Saved entries:
===

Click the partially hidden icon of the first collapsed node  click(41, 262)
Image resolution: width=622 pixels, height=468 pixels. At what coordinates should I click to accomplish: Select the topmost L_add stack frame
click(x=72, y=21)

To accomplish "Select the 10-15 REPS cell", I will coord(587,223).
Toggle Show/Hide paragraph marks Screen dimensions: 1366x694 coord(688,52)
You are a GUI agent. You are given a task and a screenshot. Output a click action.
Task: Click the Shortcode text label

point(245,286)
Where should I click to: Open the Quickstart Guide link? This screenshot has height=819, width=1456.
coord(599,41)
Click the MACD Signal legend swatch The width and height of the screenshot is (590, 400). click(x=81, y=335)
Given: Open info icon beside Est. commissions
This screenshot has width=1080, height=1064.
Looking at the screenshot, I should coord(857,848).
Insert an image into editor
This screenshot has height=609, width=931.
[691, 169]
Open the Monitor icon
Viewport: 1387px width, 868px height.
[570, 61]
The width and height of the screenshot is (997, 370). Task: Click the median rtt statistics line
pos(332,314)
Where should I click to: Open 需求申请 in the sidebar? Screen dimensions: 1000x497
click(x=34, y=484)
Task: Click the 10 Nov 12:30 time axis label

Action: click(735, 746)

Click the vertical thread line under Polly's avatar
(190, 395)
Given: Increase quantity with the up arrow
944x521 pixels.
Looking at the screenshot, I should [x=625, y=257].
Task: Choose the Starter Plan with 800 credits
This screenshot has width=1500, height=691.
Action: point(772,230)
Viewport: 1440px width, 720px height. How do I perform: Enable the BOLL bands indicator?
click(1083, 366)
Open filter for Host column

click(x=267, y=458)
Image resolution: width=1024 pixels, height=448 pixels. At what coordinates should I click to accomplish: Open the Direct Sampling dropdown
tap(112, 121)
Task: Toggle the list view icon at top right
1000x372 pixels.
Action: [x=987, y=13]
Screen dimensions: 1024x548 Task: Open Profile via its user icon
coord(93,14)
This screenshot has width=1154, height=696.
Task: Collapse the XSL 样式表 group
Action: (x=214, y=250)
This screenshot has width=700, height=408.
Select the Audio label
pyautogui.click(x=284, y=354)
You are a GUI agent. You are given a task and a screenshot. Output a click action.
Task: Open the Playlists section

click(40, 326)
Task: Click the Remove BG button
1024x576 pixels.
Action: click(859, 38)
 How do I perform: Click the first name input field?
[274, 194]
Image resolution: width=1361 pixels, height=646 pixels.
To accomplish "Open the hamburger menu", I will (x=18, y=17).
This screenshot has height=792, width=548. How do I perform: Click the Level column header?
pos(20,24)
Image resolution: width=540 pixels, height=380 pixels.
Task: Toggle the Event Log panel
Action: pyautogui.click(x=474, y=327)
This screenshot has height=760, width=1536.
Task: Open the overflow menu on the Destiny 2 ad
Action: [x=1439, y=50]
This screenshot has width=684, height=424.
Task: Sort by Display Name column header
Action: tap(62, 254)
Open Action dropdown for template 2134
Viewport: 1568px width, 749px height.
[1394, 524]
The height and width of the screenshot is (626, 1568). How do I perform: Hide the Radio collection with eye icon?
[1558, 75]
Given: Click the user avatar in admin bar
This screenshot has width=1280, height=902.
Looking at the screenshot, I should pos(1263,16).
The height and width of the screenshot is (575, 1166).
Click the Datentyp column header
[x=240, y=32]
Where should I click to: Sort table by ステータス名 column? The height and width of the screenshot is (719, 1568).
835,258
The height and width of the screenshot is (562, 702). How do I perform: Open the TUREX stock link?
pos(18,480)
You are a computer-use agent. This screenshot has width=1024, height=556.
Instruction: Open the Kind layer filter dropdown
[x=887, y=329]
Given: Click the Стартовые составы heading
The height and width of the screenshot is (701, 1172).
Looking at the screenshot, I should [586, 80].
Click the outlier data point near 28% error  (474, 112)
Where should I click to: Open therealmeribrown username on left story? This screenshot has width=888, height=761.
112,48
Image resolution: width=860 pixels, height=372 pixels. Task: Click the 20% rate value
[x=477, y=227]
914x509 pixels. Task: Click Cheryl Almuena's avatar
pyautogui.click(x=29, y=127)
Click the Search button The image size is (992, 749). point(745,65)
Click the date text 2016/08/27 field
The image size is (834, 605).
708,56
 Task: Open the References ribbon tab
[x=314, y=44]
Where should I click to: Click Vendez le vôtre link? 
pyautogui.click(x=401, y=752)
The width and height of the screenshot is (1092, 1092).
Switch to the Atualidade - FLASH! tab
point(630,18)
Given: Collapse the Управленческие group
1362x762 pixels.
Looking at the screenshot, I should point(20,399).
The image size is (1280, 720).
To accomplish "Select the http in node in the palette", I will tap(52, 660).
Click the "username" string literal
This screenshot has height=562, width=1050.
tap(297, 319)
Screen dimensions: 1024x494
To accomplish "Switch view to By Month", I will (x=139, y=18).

===

TASK OBJECTIVE:
Filter the data above by the word "button" and copy every line that matches.

SOLVED PROBLEM:
Task: Click the Remove BG button
Click the Search button The image size is (992, 749). point(745,65)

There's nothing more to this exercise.